— Task goal —
Please list every kind of faculty expression that the "Academic Freedom 2.0" post names as possibly becoming actionable.
## begin Selected excerpt
15 April 2016

Academic Freedom 2.0

Steven Salaita is back in the news and our local paper continues to relish his downfall.  There must be readers who enjoy following his fortunes--most people I know are still wondering when AAUP censure will be lifted, mourning the demise of the American Indian Studies program here, and dealing with the brain drain as the combined effects of L'Affaire Salaita and the ongoing budget morass prompt humanities faculty who can go elsewhere to do so.

It's not over, though.  The questions that Salaita's unhiring raised remain unanswered, and it remains unexplained, "the nature of the line that Salaita crossed and the point at which he crossed it so that faculty have some clearer measure than "civility" to know when their passion, rage, ill-considered utterances, profanity, and political expressions become actionable."

One could continue to complain about this endlessly deferred conversation, except that the university has quietly and resolutely sought to end it altogether by eliminating the protections of academic freedom at the bargaining table.
## end Selected excerpt
## begin Extracted material
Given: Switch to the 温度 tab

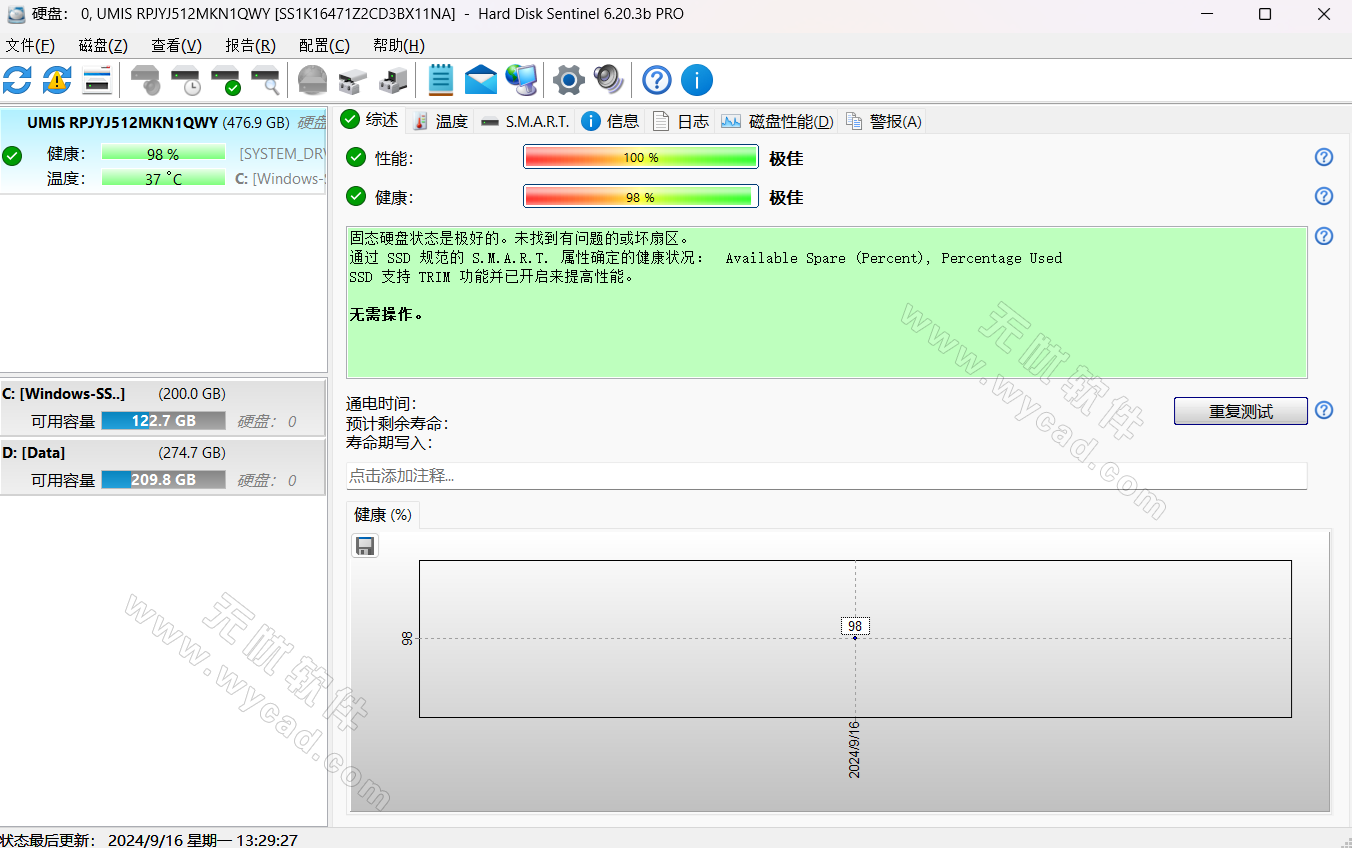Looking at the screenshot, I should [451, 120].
## end Extracted material
## begin Extracted material
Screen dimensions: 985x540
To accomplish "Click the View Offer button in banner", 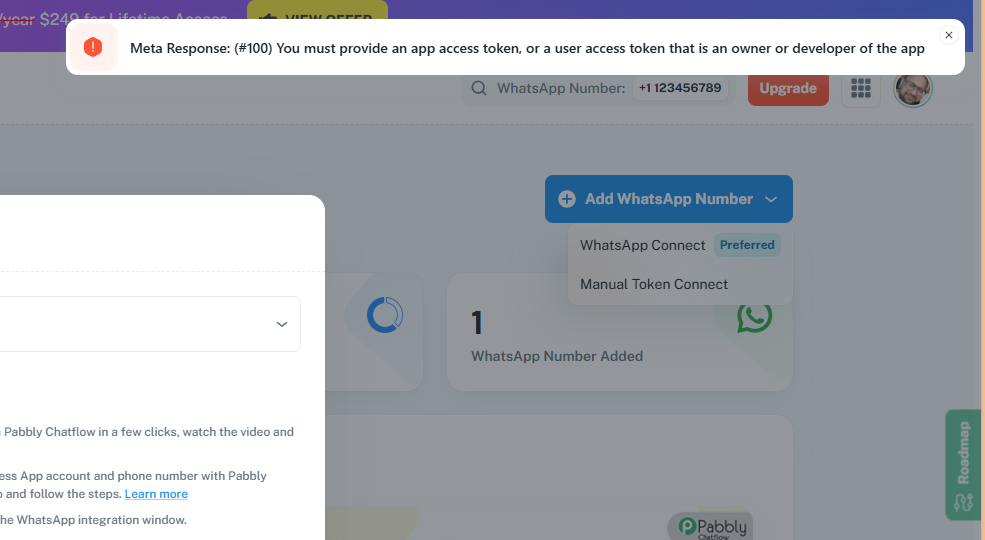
## end Extracted material
— Result of the task —
passion, rage, ill-considered utterances, profanity, political expressions